# [Dataset excerpt]
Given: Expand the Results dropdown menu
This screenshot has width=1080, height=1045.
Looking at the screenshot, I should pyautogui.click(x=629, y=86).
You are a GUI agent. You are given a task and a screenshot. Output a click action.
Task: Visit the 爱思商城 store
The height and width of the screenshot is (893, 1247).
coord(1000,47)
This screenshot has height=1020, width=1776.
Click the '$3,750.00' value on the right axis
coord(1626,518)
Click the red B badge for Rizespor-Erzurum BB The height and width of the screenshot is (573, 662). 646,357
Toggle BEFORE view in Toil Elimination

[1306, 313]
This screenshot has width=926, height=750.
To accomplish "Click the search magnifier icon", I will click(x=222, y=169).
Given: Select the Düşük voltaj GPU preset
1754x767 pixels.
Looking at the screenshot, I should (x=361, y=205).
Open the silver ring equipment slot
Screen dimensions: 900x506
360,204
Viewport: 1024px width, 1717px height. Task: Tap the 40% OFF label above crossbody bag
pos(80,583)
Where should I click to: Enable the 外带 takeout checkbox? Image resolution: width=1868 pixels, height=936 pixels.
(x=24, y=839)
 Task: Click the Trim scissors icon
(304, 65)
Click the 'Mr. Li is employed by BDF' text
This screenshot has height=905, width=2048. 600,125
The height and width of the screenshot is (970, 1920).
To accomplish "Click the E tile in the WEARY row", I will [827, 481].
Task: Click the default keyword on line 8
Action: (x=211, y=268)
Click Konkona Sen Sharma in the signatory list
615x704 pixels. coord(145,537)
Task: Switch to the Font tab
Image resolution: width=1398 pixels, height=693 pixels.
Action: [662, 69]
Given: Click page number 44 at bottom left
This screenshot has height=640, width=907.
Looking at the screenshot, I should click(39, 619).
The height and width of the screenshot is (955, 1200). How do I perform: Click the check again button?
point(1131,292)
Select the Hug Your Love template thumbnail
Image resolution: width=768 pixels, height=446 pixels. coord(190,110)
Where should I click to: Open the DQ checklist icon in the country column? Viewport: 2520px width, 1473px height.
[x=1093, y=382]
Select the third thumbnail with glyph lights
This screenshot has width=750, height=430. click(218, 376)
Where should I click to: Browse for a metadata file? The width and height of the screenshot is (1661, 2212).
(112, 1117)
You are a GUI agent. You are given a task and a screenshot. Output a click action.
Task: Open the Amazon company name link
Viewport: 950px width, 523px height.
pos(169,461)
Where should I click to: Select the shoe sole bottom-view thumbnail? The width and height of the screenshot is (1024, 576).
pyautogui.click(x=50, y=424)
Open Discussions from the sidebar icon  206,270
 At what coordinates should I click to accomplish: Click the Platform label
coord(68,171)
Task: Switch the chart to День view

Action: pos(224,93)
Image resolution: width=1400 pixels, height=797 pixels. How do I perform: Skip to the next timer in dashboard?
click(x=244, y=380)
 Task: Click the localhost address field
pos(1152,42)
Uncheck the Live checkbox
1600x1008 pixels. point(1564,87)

# [AIM]
Please write out all of the material above word for word, line by line, in the same order.

# [THE RESPONSE]
Given: Expand the Results dropdown menu
This screenshot has width=1080, height=1045.
Looking at the screenshot, I should pyautogui.click(x=629, y=86).
You are a GUI agent. You are given a task and a screenshot. Output a click action.
Task: Visit the 爱思商城 store
The height and width of the screenshot is (893, 1247).
coord(1000,47)
This screenshot has height=1020, width=1776.
Click the '$3,750.00' value on the right axis
coord(1626,518)
Click the red B badge for Rizespor-Erzurum BB The height and width of the screenshot is (573, 662). 646,357
Toggle BEFORE view in Toil Elimination

[1306, 313]
This screenshot has width=926, height=750.
To accomplish "Click the search magnifier icon", I will click(x=222, y=169).
Given: Select the Düşük voltaj GPU preset
1754x767 pixels.
Looking at the screenshot, I should (x=361, y=205).
Open the silver ring equipment slot
Screen dimensions: 900x506
360,204
Viewport: 1024px width, 1717px height. Task: Tap the 40% OFF label above crossbody bag
pos(80,583)
Where should I click to: Enable the 外带 takeout checkbox? Image resolution: width=1868 pixels, height=936 pixels.
(x=24, y=839)
 Task: Click the Trim scissors icon
(304, 65)
Click the 'Mr. Li is employed by BDF' text
This screenshot has height=905, width=2048. 600,125
The height and width of the screenshot is (970, 1920).
To accomplish "Click the E tile in the WEARY row", I will [827, 481].
Task: Click the default keyword on line 8
Action: (x=211, y=268)
Click Konkona Sen Sharma in the signatory list
615x704 pixels. coord(145,537)
Task: Switch to the Font tab
Image resolution: width=1398 pixels, height=693 pixels.
Action: [662, 69]
Given: Click page number 44 at bottom left
This screenshot has height=640, width=907.
Looking at the screenshot, I should click(39, 619).
The height and width of the screenshot is (955, 1200). How do I perform: Click the check again button?
point(1131,292)
Select the Hug Your Love template thumbnail
Image resolution: width=768 pixels, height=446 pixels. coord(190,110)
Where should I click to: Open the DQ checklist icon in the country column? Viewport: 2520px width, 1473px height.
[x=1093, y=382]
Select the third thumbnail with glyph lights
This screenshot has width=750, height=430. click(218, 376)
Where should I click to: Browse for a metadata file? The width and height of the screenshot is (1661, 2212).
(112, 1117)
You are a GUI agent. You are given a task and a screenshot. Output a click action.
Task: Open the Amazon company name link
Viewport: 950px width, 523px height.
pos(169,461)
Where should I click to: Select the shoe sole bottom-view thumbnail? The width and height of the screenshot is (1024, 576).
pyautogui.click(x=50, y=424)
Open Discussions from the sidebar icon  206,270
 At what coordinates should I click to accomplish: Click the Platform label
coord(68,171)
Task: Switch the chart to День view

Action: pos(224,93)
Image resolution: width=1400 pixels, height=797 pixels. How do I perform: Skip to the next timer in dashboard?
click(x=244, y=380)
 Task: Click the localhost address field
pos(1152,42)
Uncheck the Live checkbox
1600x1008 pixels. point(1564,87)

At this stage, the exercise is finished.